The committee published the position paper Valuing History Collections in May 2020. The document took into account recent revisions to the Financial Standard Accounting Board’s definition of the term “collection” and new regulations related to proceeds from the sale of deaccessions. Committee members participated in an AASLH Conversation about that document: “Deaccessioning in a Recession? Why and Why Not” in May 2021. Committee members worked in collaboration with the Small Museums Affinity Community and the Field Services Alliance to publish What’s Next? A Guide to Museum Transitions and Closures position paper, published in March 2021.

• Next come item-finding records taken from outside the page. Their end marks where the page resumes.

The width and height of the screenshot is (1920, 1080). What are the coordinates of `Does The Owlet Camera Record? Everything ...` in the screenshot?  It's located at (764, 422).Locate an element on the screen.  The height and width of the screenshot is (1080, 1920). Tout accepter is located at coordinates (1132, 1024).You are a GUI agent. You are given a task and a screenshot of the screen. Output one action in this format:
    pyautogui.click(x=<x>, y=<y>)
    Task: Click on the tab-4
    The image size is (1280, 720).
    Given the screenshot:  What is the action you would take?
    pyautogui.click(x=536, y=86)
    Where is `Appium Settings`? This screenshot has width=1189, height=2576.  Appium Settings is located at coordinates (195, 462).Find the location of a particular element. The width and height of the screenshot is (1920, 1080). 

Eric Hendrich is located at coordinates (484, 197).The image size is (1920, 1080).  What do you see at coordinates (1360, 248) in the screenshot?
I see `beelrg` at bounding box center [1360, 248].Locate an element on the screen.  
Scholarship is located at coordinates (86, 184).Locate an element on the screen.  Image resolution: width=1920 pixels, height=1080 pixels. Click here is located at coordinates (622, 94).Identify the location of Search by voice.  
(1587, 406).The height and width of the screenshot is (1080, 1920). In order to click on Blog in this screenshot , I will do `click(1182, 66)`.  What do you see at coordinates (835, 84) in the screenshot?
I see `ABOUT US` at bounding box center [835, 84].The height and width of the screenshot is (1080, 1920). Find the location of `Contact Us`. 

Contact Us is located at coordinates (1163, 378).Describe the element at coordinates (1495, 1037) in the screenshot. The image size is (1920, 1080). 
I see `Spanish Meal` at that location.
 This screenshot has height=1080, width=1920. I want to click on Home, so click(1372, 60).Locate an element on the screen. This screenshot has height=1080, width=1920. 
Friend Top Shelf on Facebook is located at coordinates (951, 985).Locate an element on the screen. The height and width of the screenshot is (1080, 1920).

Current projects include the friends’ group “white paper” [title in development] in conjunction with members of the State Historical Administrators Meetings. Working with the Public History Research Lab, we developed and released a survey on that topic in Summer 2021. We also submitted a session proposal for 2022 to share the results of the survey and eventual publication. In 2022 we hope to begin a similar project, with a task force model, to tackle “compensation vs. volunteerism” [title also in development] that will address questions around when labor could or should be compensated, or when it must not be compensated, especially in the “few-or-no staff, many volunteers” model of most history organizations.

2022 goals:

  • Complete friends’ group project for review by AASLH, design for publication (spring) and host related Annual Meeting/Virtual Conference session (September)
  • Begin compensation vs. volunteerism project (Summer)
  • Nominate at least three new committee members to begin in October

History Leadership Institute Advisory Board

This group consists of the major funders of HLI: the Indiana Historical Society, Conner Prairie, History Nebraska, Minnesota Historical Society, the National Association for Interpretation, and the Missouri Historical Society. It selects the applicants, reviews the curriculum and the work of the HLI Director, Max van Balgooy, and recommends improvements to the program. This month the board is reviewing the twenty-three applications that arrived for this June’s seminar.